**Page text**
== == ==
Friday, November 03, 2006

Lunchtime Medical Education

I think it's interesting that some medical schools are helping our medical students learn how to deal with the pharmaceutical sales rep pitches at lunchtime by "appealing to physicians' natural skepticism." But my skepticism meter registers more about the effectiveness of this teaching. I have been more impressed that there is usually little pitch offered by reps when they bring lunch: they seem just as happpy to take a break for lunch as those they're feeding. So any medical student or resident who lashes into a sales rep "nice" enough to bring in lunch would likely be perceived as impolite or cocky, wouldn't they? So will doctors really challenge the reps if they are perceived by their peers this way?

Even worse is when you're successful at poking a hole in one of the drug rep's claims (which is quite easy). Then the rep has an excuse to return to your office again with a "clarification" or literature search.

And then they're back again, aren't they. In your face.



Anonymous said...

these professors are full of crapola. there is plenty of medicine to learn during medical school. every hour they take for stupid stuff like this detracts from the quality of the medical education students receive.

the institutions and administrators are pandering to the press and the public, and it makes me sad, frankly. they need to focus more on the basics of what the students need.

i was assisting in a surgery a few months ago with a 4th year medical student (1 month prior to graduation). it was a cabg. this student was going to be a ct surgeon. as you know, the field of ct surgery has been decimated in recent years and has had trouble filling their training slots. i showed him the cxr to demonstrate the cardiomegaly. he thought it was the stomach. :(
now we can cut him some slack for being pimped but after 1 month on a ct surgery rotation he couldn't tell the heart on a cxr?

well, at least he'll know how to handle the pharma reps.

Anonymous said...

Are Drug Reps Really Necessary?

One of the main functions of pharmaceutical representatives is to provide free samples to doctor’s offices presently instead of authentic persuasion, and these samples in themselves cost billions to the pharmaceutical industry. Yet arguably, samples are the most influential tool in influencing the prescribing habit of a health care provider. Let me be clear on that point: Its samples, not a representative, who may be the top influencer of prescribing habits.

Yet considering that drug promotion cost overall is approaching 20 billion a year, combined with about 5 billion spent on drug reps themselves, what if there is another way for doctors to get free drug samples, which is what they desire for their patients to initiate various treatment regimens? What if prescribers could with great elation avoid drug reps entirely?
== == ==
**Source data**
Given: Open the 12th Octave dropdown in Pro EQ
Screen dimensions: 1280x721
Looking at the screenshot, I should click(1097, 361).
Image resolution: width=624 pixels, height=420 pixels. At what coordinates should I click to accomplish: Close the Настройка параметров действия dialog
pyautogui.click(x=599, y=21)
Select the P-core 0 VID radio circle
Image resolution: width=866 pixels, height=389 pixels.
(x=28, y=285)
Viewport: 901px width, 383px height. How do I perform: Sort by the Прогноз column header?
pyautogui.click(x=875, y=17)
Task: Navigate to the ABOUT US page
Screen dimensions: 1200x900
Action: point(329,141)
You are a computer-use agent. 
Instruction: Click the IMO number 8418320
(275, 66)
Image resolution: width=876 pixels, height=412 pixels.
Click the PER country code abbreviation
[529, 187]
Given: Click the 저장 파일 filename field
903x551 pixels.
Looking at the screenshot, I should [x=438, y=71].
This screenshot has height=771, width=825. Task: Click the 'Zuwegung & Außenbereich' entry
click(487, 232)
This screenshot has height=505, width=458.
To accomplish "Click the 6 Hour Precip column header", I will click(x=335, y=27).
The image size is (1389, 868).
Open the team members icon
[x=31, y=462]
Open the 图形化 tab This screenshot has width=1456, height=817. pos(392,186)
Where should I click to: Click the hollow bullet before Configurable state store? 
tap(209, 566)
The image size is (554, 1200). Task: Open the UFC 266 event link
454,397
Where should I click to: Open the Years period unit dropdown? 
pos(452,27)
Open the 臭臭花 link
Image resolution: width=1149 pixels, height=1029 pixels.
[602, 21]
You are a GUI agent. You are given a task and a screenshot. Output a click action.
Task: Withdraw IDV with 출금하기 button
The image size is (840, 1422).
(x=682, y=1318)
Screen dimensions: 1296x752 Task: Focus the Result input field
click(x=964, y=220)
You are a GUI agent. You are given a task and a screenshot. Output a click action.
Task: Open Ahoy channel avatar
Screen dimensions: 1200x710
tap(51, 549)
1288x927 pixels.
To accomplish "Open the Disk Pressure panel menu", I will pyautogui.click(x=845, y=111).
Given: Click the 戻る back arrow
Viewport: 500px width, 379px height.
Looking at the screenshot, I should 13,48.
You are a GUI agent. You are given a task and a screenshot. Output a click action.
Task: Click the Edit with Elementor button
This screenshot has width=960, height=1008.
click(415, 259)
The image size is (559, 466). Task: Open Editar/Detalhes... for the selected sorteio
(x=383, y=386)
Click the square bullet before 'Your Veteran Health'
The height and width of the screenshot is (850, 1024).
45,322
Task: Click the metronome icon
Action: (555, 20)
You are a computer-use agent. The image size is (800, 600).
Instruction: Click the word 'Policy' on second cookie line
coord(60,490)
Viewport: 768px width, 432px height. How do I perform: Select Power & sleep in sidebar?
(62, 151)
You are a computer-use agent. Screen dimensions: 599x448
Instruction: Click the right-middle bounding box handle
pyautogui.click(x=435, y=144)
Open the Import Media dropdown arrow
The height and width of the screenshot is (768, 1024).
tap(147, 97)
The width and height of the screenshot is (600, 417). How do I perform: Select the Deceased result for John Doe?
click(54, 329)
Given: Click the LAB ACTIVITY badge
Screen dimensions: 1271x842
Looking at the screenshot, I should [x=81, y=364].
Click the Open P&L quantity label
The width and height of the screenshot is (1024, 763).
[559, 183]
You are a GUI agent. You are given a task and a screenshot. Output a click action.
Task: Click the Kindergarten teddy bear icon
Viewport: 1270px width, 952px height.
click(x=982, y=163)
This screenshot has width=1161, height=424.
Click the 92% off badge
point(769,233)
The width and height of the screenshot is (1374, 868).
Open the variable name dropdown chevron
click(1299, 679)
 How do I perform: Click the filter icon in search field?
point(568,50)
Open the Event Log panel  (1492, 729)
== == ==
**Parts of the exercise**
(1) According to the blog page, what did the fourth-year medical student think the heart on the cxr was?
(2) List every distinct medical abbreviation written in lowercase in the first comment on the blog page.
(3) Reproduce the part of the blog page that opens with the words containing "the institutions and" and closes with "the pharma reps.".
Answer using only the blog page, not the records.

**Answers below**
(1) The stomach.

(2) cabg, ct, cxr

(3)
the institutions and administrators are pandering to the press and the public, and it makes me sad, frankly. they need to focus more on the basics of what the students need.

i was assisting in a surgery a few months ago with a 4th year medical student (1 month prior to graduation). it was a cabg. this student was going to be a ct surgeon. as you know, the field of ct surgery has been decimated in recent years and has had trouble filling their training slots. i showed him the cxr to demonstrate the cardiomegaly. he thought it was the stomach. :(
now we can cut him some slack for being pimped but after 1 month on a ct surgery rotation he couldn't tell the heart on a cxr?

well, at least he'll know how to handle the pharma reps.